[Python-Dev] PEP 383: Non-decodable Bytes in System Character Interfaces

Sat Apr 25 14:07:44 CEST 2009

Cameron Simpson wrote:
> On 22Apr2009 08:50, Martin v. Löwis <martin at v.loewis.de> wrote:
> | File names, environment variables, and command line arguments are
> | defined as being character data in POSIX;
> 
> Specific citation please? I'd like to check the specifics of this.

For example, on environment variables:

http://opengroup.org/onlinepubs/007908799/xbd/envvar.html

# For values to be portable across XSI-conformant systems, the value
# must be composed of characters from the portable character set (except
# NUL and as indicated below).

# Environment variable names used by the utilities in the XCU
# specification consist solely of upper-case letters, digits and the "_"
# (underscore) from the characters defined in Portable Character Set .
# Other characters may be permitted by an implementation;

Or, on command line arguments:

http://opengroup.org/onlinepubs/007908799/xsh/execve.html

# The arguments represented by arg0, ... are pointers to null-terminated
# character strings

where a character string is "A contiguous sequence of characters
terminated by and including the first null byte.", and a character
is

# A sequence of one or more bytes representing a single graphic symbol
# or control code.
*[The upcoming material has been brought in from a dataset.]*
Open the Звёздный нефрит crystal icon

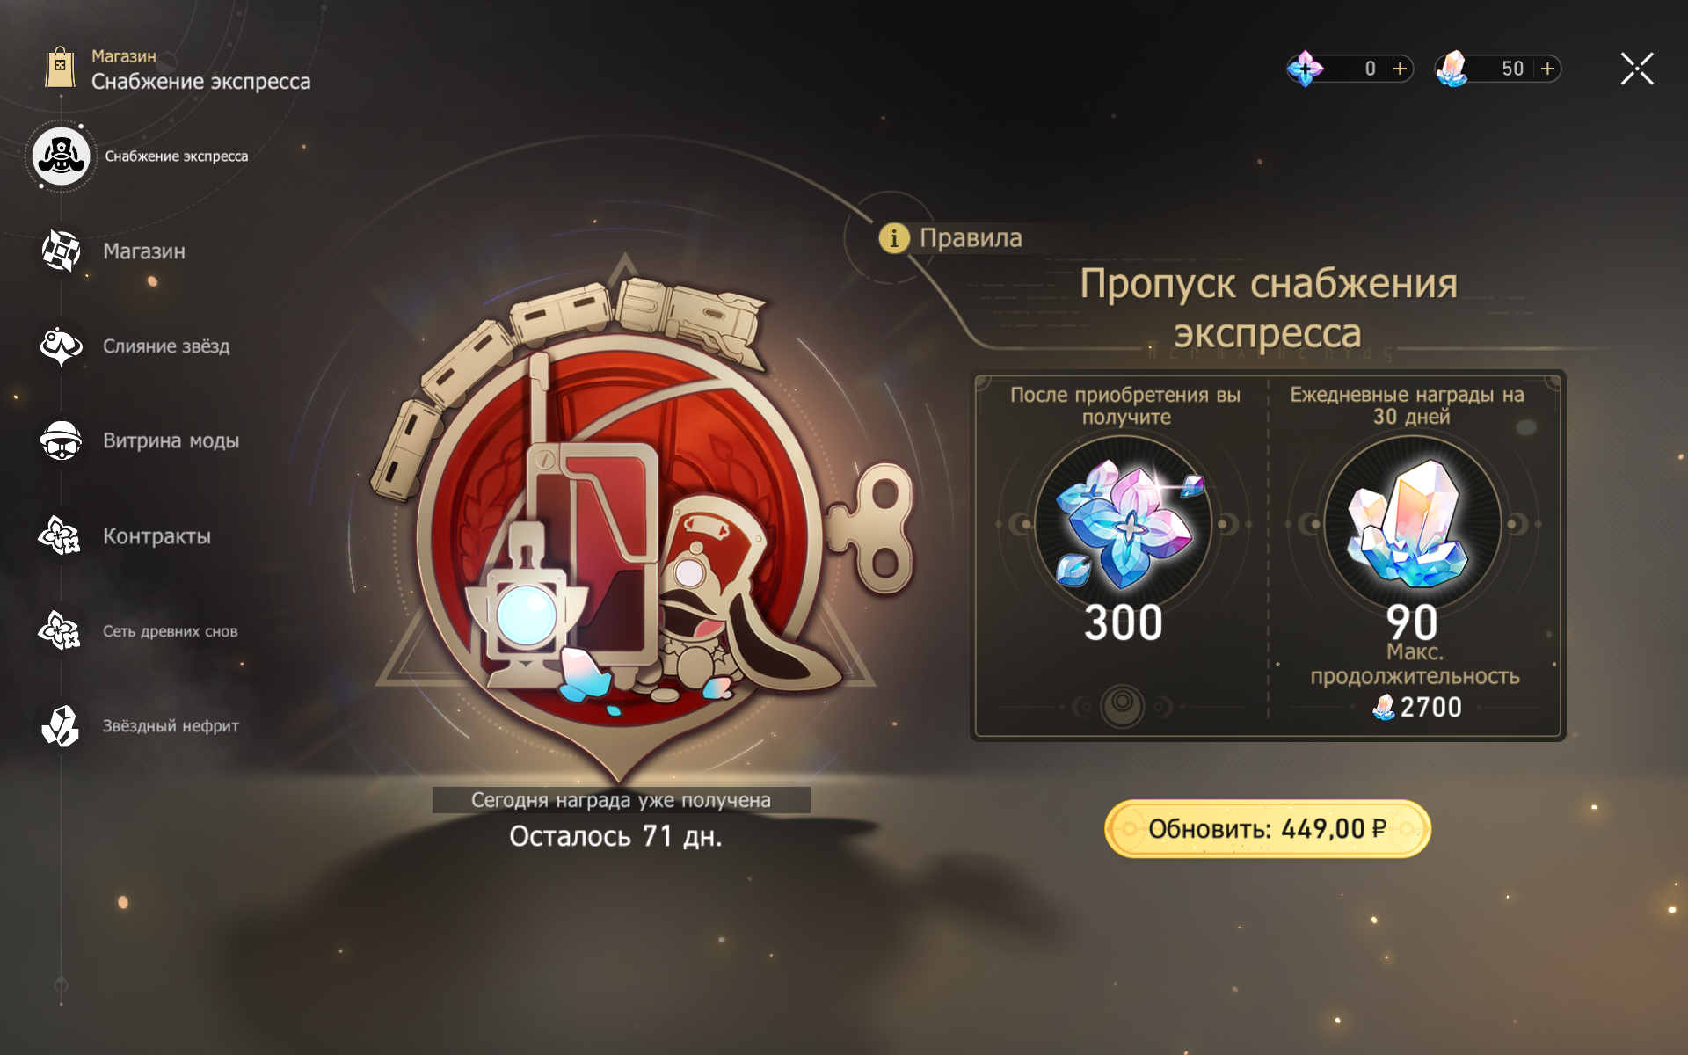point(61,725)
This term corresponds to the ISO C standard term
# multibyte character (multi-byte character), where a single-byte
# character is a special case of a multi-byte character. Unlike the
# usage in the ISO C standard, character here has no necessary
# relationship with storage space, and byte is used when storage space
# is discussed.

> So you're proposing that all POSIX OS interfaces (which use byte strings)
> interpret those byte strings into Python3 str objects, with a codec
> that will accept arbitrary byte sequences losslessly and is totally
> reversible, yes?

Correct.

> And, I hope, that the os.* interfaces silently use it by default.

Correct.

> | Applications that need to process the original byte
> | strings can obtain them by encoding the character strings with the
> | file system encoding, passing "python-escape" as the error handler
> | name.
> 
> -1
> 
> This last sentence kills the idea for me, unless I'm missing something.
> Which I may be, of course.
> 
> POSIX filesystems _do_not_ have a file system encoding.

Why is that a problem for the PEP?

> If I'm writing a general purpose UNIX tool like chmod or find, I expect
> it to work reliably on _any_ UNIX pathname. It must be totally encoding
> blind. If I speak to the os.* interface to open a file, I expect to hand
> it bytes and have it behave.

See the other messages. If you want to do that, you can continue to.

> I'm very much in favour of being able to work in strings for most
> purposes, but if I use the os.* interfaces on a UNIX system it is
> necessary to be _able_ to work in bytes, because UNIX file pathnames
> are bytes.

Please re-read the PEP. It provides a way of being able to access any
POSIX file name correctly, and still pass strings.

> If there isn't a byte-safe os.* facility in Python3, it will simply be
> unsuitable for writing low level UNIX tools.

Why is that? The mechanism in the PEP is precisely defined to allow
writing low level UNIX tools.

> Finally, I have a small python program whose whole purpose in life
> is to transcode UNIX filenames before transfer to a MacOSX HFS
> directory, because of HFS's enforced particular encoding. What approach
> should a Python app take to transcode UNIX pathnames under your scheme?

Compute the corresponding character strings, and use them.

Regards,
Martin